◆ Work instruction
Among the lines below, restate word for word only those from the line with "The image size is (1158, 379)." through the line with "Task: Click the Komentarze speech bubble icon", with both end lines kept.

◆ Source material
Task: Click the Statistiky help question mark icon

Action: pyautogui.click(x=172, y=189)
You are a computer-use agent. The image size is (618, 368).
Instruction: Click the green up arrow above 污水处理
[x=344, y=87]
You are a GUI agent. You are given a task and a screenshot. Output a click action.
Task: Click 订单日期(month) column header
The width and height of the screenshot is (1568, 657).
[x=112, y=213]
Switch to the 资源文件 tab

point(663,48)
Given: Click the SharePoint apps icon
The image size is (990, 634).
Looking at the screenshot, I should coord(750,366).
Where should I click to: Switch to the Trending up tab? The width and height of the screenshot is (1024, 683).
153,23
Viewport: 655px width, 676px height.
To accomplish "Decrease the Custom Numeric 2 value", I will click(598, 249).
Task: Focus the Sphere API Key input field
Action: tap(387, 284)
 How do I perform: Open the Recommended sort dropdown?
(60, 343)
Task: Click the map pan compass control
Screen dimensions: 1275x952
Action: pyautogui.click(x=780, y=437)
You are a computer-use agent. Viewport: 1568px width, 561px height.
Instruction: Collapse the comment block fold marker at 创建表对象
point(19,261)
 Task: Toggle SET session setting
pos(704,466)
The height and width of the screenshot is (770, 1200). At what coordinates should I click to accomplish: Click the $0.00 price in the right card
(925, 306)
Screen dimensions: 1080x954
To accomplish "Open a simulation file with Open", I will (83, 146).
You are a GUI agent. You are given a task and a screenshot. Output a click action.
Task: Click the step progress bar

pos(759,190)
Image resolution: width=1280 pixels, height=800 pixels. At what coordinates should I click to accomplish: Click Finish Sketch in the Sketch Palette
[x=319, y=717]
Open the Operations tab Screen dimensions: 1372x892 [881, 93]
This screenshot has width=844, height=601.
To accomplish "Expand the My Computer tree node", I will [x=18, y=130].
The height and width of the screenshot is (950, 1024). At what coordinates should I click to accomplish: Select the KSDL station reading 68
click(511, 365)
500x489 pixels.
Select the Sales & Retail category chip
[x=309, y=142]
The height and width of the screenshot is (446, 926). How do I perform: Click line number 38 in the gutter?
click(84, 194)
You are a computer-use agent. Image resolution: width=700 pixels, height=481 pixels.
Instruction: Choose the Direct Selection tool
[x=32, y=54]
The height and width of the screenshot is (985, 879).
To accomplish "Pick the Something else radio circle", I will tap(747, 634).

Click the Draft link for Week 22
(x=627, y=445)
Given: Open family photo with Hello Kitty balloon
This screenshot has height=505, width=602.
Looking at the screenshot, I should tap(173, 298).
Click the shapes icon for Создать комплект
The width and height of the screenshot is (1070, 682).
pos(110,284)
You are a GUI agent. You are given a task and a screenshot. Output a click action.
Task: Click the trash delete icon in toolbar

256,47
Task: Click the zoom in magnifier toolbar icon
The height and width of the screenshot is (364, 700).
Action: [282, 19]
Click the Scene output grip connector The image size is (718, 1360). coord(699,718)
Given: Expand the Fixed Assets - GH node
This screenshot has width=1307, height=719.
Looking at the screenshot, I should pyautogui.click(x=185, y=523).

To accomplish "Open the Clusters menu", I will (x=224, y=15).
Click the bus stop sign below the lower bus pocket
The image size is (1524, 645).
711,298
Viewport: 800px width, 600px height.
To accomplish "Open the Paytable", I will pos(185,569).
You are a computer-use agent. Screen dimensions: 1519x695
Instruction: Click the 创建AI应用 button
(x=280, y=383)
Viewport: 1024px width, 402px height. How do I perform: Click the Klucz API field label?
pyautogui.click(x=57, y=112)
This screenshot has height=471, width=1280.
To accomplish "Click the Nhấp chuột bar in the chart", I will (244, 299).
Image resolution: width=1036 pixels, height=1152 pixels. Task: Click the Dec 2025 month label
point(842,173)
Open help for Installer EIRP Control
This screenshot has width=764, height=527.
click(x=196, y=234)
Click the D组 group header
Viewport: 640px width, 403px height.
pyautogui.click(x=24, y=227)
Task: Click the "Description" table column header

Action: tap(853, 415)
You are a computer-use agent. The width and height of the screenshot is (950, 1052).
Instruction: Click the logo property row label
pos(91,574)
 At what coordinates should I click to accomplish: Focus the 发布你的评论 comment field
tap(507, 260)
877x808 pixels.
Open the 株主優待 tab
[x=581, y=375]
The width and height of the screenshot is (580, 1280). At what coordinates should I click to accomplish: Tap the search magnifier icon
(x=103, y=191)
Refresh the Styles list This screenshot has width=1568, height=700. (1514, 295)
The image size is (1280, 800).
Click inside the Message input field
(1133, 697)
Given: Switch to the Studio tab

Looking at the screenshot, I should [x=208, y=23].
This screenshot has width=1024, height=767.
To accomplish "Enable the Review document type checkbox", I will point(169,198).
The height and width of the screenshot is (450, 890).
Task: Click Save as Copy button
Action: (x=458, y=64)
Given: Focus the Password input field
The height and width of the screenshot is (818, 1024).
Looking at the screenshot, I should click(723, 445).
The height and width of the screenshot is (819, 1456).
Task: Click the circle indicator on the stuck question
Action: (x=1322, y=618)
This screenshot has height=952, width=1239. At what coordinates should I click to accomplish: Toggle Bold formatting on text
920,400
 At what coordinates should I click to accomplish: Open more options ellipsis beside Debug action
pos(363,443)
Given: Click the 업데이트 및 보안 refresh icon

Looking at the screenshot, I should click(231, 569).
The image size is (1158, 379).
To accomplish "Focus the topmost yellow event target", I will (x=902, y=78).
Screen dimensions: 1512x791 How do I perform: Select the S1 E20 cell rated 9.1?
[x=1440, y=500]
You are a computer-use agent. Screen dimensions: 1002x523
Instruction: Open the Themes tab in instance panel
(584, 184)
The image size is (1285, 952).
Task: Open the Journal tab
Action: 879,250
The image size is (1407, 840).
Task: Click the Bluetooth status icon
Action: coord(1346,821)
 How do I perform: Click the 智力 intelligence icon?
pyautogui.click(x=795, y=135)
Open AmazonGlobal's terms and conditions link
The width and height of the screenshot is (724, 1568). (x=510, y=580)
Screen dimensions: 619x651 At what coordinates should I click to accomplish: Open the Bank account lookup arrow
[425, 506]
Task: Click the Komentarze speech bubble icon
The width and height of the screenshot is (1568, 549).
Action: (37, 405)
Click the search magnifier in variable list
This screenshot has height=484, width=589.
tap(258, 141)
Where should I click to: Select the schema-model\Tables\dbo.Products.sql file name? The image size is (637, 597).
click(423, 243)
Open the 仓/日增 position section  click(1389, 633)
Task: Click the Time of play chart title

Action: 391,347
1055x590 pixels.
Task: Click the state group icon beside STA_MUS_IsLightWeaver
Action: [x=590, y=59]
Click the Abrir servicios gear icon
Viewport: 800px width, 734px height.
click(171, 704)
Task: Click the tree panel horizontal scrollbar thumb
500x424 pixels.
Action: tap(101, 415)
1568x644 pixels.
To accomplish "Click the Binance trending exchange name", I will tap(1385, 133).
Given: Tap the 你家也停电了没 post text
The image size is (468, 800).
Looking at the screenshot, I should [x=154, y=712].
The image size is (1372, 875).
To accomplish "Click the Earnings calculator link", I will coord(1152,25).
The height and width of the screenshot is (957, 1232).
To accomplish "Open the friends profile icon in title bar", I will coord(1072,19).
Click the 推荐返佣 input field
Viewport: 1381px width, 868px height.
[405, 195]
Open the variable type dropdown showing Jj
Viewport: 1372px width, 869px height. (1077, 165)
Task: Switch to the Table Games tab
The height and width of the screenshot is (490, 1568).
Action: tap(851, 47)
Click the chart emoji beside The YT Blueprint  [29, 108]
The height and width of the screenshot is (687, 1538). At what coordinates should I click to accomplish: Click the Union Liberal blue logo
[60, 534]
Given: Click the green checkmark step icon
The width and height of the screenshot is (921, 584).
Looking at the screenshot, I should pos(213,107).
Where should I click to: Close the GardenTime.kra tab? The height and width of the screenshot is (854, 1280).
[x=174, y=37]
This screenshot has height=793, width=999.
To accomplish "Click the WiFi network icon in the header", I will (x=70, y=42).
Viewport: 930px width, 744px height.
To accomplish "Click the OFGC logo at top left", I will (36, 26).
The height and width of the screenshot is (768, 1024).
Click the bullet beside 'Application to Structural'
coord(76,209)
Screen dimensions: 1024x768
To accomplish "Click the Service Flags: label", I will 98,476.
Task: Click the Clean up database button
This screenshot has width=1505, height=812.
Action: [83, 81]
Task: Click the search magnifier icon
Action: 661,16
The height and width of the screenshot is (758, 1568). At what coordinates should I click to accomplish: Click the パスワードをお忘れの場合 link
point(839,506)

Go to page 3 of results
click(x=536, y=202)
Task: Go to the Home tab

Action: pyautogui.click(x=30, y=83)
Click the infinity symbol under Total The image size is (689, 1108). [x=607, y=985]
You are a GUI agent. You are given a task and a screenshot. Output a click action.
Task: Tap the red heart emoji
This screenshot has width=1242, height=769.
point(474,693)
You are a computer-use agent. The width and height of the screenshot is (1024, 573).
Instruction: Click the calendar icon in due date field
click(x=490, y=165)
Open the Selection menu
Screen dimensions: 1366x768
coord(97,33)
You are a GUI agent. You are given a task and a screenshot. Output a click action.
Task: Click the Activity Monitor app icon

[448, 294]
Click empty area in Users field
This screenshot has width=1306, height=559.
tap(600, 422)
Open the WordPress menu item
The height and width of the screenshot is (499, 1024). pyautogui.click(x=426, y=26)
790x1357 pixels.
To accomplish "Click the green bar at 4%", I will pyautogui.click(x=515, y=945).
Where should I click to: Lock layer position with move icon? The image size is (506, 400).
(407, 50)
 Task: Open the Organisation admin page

◆ Response
The image size is (1158, 379).
To accomplish "Focus the topmost yellow event target", I will (x=902, y=78).
Screen dimensions: 1512x791 How do I perform: Select the S1 E20 cell rated 9.1?
[x=1440, y=500]
You are a computer-use agent. Screen dimensions: 1002x523
Instruction: Open the Themes tab in instance panel
(584, 184)
The image size is (1285, 952).
Task: Open the Journal tab
Action: 879,250
The image size is (1407, 840).
Task: Click the Bluetooth status icon
Action: coord(1346,821)
 How do I perform: Click the 智力 intelligence icon?
pyautogui.click(x=795, y=135)
Open AmazonGlobal's terms and conditions link
The width and height of the screenshot is (724, 1568). (x=510, y=580)
Screen dimensions: 619x651 At what coordinates should I click to accomplish: Open the Bank account lookup arrow
[425, 506]
Task: Click the Komentarze speech bubble icon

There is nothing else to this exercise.